The Safety Model#

A GPU kernel runs thousands of threads that all see the same memory at the same time. On a CPU, Rust prevents data races through ownership and borrowing – one mutable reference, no aliases, enforced at compile time. On a GPU, you have 2048 threads per SM, all launched from the same function, all pointing at the same output buffer. The borrow checker was not designed for this.

cuda-oxide solves the problem in layers. The common case – one thread writes one element – is safe by construction, no unsafe required. The uncommon cases – shared memory, warp shuffles, hardware intrinsics – require unsafe with documented contracts. And the frontier cases – TMA, tensor cores, cluster-level communication – are fully manual, matching the complexity of the hardware they control.
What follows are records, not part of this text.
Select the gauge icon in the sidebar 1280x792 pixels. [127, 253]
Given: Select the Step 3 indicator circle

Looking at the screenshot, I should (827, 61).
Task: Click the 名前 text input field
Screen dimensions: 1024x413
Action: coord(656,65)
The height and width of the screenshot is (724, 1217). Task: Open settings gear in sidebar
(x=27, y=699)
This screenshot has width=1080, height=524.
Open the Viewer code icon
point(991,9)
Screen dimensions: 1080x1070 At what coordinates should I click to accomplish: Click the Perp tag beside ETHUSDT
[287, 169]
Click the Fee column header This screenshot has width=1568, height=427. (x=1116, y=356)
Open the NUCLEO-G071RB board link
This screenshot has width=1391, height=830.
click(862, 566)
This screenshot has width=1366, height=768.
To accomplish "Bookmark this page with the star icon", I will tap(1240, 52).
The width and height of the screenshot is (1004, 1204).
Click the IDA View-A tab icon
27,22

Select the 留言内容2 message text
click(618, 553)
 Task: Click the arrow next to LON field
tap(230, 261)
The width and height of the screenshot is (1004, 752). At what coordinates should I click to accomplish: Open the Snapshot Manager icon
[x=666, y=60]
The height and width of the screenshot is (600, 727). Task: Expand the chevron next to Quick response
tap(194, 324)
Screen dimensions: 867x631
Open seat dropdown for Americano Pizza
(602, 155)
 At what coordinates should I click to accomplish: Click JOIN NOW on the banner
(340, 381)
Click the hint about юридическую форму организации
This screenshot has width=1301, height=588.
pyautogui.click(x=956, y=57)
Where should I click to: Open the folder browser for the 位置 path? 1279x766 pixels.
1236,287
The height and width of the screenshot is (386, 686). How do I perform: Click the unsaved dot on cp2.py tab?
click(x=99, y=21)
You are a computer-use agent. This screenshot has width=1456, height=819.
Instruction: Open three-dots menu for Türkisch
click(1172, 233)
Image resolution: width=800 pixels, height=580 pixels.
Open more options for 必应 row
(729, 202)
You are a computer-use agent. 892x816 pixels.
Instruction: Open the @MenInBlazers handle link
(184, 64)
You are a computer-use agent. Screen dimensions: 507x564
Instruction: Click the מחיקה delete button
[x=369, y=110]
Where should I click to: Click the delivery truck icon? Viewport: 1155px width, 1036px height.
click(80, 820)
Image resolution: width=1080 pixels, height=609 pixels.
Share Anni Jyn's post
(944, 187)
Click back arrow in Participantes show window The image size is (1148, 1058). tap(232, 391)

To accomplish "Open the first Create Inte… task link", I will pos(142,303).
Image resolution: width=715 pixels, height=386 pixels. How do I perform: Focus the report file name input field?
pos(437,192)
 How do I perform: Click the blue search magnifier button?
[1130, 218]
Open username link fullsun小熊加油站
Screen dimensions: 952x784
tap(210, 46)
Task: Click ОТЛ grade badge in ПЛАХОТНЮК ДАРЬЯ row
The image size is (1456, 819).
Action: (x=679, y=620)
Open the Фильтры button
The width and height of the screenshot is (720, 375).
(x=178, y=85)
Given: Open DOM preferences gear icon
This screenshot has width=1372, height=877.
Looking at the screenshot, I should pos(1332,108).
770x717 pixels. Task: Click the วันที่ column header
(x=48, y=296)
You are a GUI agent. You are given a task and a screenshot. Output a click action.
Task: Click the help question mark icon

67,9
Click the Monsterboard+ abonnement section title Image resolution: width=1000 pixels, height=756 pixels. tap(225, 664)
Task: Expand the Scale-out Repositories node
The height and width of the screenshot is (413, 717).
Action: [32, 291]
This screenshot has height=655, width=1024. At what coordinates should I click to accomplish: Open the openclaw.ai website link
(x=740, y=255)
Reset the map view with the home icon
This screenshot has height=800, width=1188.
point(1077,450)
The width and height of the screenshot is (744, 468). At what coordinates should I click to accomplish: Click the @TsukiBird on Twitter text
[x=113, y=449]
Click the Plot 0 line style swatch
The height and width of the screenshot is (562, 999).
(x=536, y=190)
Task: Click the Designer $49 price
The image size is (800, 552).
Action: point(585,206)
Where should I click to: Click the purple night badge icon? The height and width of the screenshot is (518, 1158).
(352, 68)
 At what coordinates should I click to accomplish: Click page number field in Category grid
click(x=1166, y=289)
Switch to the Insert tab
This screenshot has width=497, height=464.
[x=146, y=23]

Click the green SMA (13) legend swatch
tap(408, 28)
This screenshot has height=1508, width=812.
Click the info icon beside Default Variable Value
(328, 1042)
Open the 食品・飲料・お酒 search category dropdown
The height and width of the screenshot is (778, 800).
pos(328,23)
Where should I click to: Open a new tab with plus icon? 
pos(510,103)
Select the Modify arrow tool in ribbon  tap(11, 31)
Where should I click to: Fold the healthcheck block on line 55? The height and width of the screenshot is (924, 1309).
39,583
This chapter explains the model, walks through each layer, and tells you exactly when you need unsafe and why.


Three tiers#

cuda-oxide organizes kernel safety into three tiers based on how much the compiler can verify:

Tier

Description

unsafe Required?

Tier 1

Safe by construction – the type system prevents misuse

No

Tier 2

Explicit unsafe with clear safety contracts

Yes, scoped

Tier 3

Raw hardware intrinsics – full user responsibility

Yes, pervasive

Most application kernels live entirely in Tier 1 or straddle Tier 1 and 2. Tier 3 is for performance engineers building at the level of CUTLASS or Triton IR. If you are writing a vecadd, a GEMM, or a reduction, you will rarely leave Tier 2.


Tier 1: safe by default#

The core idea: DisjointSlice<T> + ThreadIndex#

The primary safety abstraction is a pair of types that together guarantee race-free parallel writes without unsafe at the call site:

  • ThreadIndex – an opaque newtype around usize with no public constructor. You cannot create one from an arbitrary integer. The only way to obtain a ThreadIndex is through trusted functions (index_1d, index_2d) that derive it from hardware built-in variables (threadIdx, blockIdx, blockDim) – read-only special registers assigned by the runtime at kernel launch.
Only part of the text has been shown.